## Activity
Print all of the data below exactly as it appears, leaving out every image.

Dataset excerpts:

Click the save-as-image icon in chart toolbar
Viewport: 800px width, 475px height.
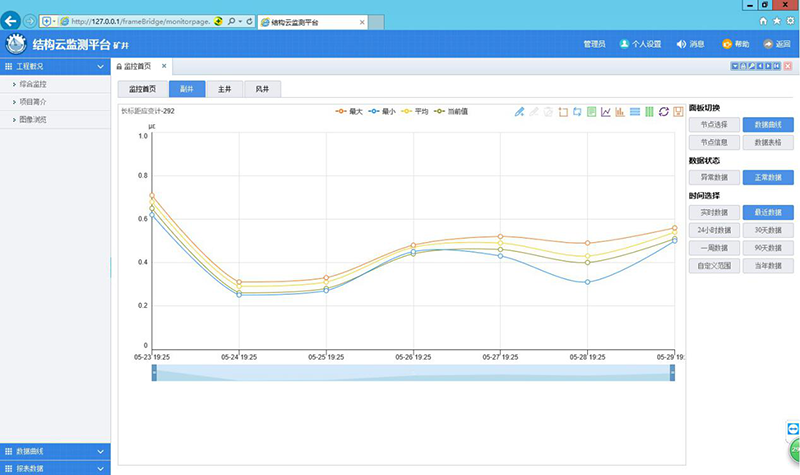(678, 112)
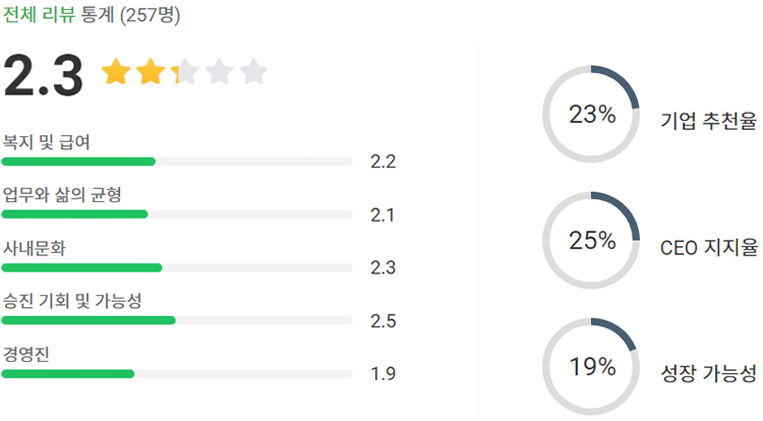This screenshot has width=763, height=421.
Task: Click the 257명 reviewer count
Action: click(150, 16)
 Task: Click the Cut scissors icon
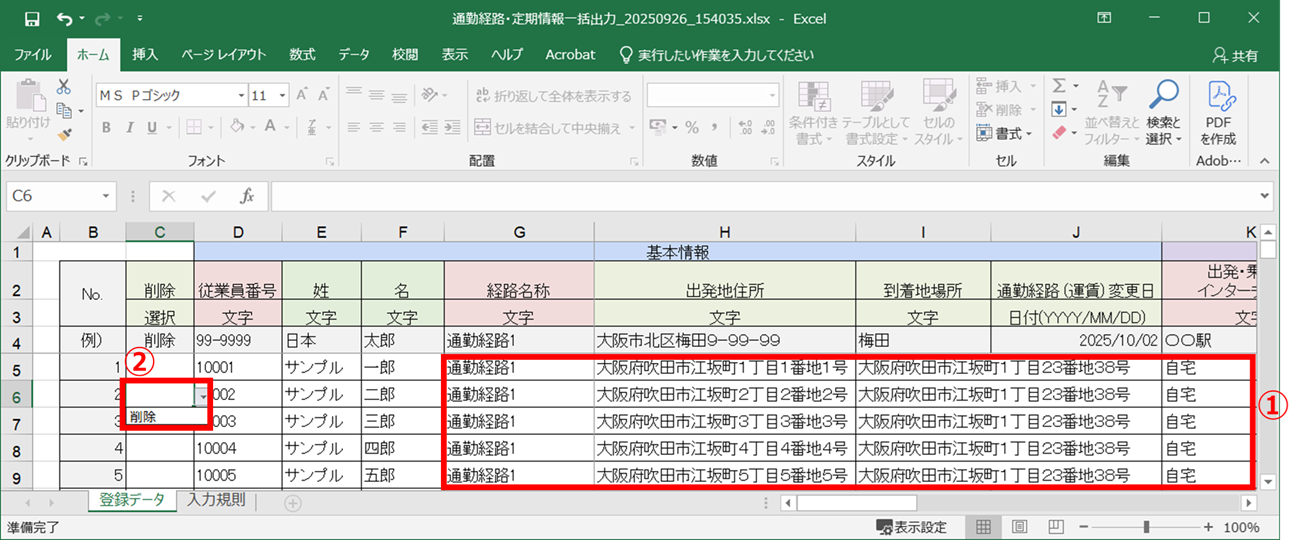[x=64, y=87]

## Exercise result
Click the save-as-image icon in chart toolbar
Viewport: 800px width, 475px height.
(678, 112)
This screenshot has width=763, height=421.
Task: Click the 257명 reviewer count
Action: click(150, 16)
 Task: Click the Cut scissors icon
[x=64, y=87]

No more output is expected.